ANTHRO 348B: Bodies, Technologies, and Natures in Africa (AFRICAST 249, HISTORY 349)

This interdisciplinary course explores how modern African histories, bodies, and natures have been entangled with technological activities. Viewing Africans as experts and innovators, we consider how technologies have mediated, represented, or performed power in African societies. Topics include infrastructure, extraction, medicine, weapons, communications, sanitation, and more. Themes woven through the course include citizenship, mobility, labor, bricolage, in/formal economies, and technopolitical geographies, among others. Readings draw from history, anthropology, geography, and social/cultural theory.
Terms: Win, Spr | Units: 4-5
Instructors: Hecht, G. (PI)

ANTHRO 352: Foucault: The Question of Method

Foucault as methodological exemplar for historical and social research. Emphasis is on his historical studies of clinical medicine, prisons, and sexuality, and on applying his methods to empirical studies of topics such as colonialism, race, and liberal governmental rationality.
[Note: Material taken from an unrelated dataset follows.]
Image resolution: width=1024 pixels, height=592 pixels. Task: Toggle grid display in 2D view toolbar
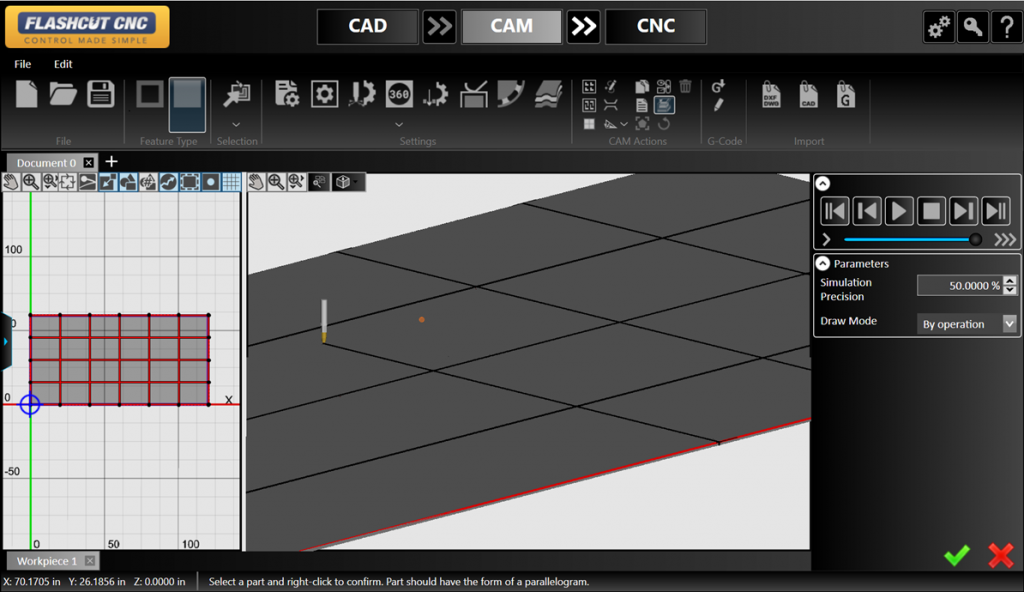pyautogui.click(x=231, y=182)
ASNAMST 185A: Race and Biomedicine (ANTHRO 185A)

Race, identity, culture, biology, and political power in biomedicine. Biological theories of racial ordering, sexuality and the medicalization of group difference. Sources include ethnography, film, and biomedical literature. Topics include colonial history and medicine, the politics of racial categorization in biomedical research, the protection of human subjects and research ethics, immigration health and citizenship, race-based models in health disparities research and policy, and recent developments in human genetic variation research.
Last offered: Autumn 2010

BIO 4N: Peopleomics: The science and ethics of personalized genomic medicine

Exploration of the new field of personalized genomic medicine. Personalized medicine is based on the idea that each person's unique genome sequence can be used to predict risk of acquiring specific diseases, and to make more informed medical choices. The science behind these approaches; where they are heading in the future; and the ethical implications such technology presents. Lectures augmented with hands-on experience in exploring and analyzing a real person's genome.